Being the bigger person helps me heal but there are those moments when I want to say and have said to him:
 "Ya know you really screwed me over in this divorce and I allowed it out of emotional turmoil, love for you, and pure stupidity with still trying to keep our marriage together even in the court room. I stand by my word and even though I didn't make the best choice in the world for me; I want you to know and remember that I have integrity. That I didn't take you to the cleaners and you cannot compare me to the evil games your vindictive manipulative "X" played. That I have done my best to stay in this marriage and still think we could have at least attended counseling."

As you have told me before in cases like mine - the counseling wouldn't have helped much anyway. He has way too much to deal with regarding the "X" and kids. It became easier for him to blame me in the end. A cop out I think but what can I do about it now? Nothing, except be me...

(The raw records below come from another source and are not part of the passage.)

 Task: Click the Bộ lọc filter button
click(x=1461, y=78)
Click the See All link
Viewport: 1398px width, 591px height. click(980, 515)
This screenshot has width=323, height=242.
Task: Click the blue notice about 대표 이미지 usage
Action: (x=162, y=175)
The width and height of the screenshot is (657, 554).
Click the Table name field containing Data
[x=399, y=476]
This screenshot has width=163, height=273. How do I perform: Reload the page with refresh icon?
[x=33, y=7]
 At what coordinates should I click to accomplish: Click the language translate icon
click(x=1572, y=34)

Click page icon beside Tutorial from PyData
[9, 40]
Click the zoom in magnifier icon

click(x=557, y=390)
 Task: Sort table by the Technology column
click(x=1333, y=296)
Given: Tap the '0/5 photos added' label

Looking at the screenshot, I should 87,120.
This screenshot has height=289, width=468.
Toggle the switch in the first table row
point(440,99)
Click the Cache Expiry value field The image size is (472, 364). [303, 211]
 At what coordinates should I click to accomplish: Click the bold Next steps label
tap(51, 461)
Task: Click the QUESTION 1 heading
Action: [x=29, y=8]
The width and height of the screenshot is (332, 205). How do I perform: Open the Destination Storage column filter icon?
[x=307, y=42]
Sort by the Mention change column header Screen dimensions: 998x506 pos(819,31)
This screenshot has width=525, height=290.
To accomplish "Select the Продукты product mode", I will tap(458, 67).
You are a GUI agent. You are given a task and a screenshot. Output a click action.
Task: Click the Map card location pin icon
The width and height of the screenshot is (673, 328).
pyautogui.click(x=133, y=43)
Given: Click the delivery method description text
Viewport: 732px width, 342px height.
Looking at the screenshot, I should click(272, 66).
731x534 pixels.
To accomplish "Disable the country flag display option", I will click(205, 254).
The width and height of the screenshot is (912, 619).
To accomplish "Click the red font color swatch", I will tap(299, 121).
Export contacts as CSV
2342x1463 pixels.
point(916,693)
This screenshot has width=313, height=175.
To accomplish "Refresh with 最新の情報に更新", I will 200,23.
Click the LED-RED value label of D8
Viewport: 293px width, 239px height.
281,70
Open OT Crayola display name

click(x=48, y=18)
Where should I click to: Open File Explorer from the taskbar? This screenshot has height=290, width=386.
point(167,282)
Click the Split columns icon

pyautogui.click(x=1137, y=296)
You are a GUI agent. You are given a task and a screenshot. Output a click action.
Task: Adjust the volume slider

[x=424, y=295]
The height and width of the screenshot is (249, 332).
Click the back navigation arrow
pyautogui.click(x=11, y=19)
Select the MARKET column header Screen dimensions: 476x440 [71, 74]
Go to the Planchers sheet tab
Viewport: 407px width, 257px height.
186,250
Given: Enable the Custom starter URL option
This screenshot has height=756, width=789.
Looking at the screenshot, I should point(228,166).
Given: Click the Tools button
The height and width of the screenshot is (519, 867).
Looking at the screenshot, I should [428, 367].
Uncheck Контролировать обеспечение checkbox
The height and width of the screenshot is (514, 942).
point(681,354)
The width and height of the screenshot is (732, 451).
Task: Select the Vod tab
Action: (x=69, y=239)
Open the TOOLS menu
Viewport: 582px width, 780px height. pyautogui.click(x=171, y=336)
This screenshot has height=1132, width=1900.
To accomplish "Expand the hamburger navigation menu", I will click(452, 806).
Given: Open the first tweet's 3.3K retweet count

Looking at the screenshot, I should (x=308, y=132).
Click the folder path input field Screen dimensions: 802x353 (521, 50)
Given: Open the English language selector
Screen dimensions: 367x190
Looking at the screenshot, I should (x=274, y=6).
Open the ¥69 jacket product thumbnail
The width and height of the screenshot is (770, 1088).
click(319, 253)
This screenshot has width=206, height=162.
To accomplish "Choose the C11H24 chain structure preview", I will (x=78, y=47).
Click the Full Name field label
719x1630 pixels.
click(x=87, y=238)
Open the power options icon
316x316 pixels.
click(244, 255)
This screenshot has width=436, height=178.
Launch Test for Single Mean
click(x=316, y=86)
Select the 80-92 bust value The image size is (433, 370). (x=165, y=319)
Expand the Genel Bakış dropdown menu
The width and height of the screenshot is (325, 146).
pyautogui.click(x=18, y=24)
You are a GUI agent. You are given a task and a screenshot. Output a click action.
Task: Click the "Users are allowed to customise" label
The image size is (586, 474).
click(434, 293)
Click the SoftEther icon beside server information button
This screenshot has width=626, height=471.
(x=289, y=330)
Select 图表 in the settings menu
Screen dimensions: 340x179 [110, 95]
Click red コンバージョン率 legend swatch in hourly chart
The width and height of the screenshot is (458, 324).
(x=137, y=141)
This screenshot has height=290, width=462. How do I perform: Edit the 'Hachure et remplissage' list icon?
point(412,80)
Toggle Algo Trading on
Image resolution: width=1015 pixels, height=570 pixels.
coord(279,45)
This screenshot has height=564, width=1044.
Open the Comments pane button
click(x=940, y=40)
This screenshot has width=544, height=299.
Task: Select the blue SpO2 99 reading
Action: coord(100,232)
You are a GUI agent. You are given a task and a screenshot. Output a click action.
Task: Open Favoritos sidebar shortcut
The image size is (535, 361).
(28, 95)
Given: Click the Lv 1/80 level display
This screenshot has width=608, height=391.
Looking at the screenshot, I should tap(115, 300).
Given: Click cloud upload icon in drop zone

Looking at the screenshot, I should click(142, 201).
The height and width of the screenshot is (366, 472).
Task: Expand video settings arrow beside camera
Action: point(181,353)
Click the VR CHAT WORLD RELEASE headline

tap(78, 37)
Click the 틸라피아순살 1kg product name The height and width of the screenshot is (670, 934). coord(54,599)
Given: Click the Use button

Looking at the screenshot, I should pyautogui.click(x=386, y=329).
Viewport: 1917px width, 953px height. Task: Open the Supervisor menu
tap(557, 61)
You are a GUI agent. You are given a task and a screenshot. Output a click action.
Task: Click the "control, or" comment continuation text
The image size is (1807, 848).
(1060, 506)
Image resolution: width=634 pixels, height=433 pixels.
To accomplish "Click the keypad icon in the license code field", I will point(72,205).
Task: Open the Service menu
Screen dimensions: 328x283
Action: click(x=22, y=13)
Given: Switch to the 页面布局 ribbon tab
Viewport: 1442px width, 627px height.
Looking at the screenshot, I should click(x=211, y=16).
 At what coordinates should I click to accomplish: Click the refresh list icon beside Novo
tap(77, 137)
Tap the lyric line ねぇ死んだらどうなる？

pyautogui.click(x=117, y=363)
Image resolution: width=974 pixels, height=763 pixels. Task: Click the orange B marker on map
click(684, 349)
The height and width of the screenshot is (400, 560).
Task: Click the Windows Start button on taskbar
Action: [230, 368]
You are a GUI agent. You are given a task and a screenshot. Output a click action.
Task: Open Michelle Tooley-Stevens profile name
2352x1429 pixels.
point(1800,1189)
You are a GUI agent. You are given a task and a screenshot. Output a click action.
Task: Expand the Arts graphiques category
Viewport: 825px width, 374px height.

It never ceases to amaze that when he needs something he still comes to me for the advice and help; he knows I will research and not lie to him. Unlike the lies he pulled on me. I have stood my ground in honor. 

This does piss me off but I know the divorce is going through no matter what. I might as well know what he's up to now. Even though everything that was done before this is cruel and shady. I can't continue in self pity and depression. If I live in being upset with hate it will bring me down even more.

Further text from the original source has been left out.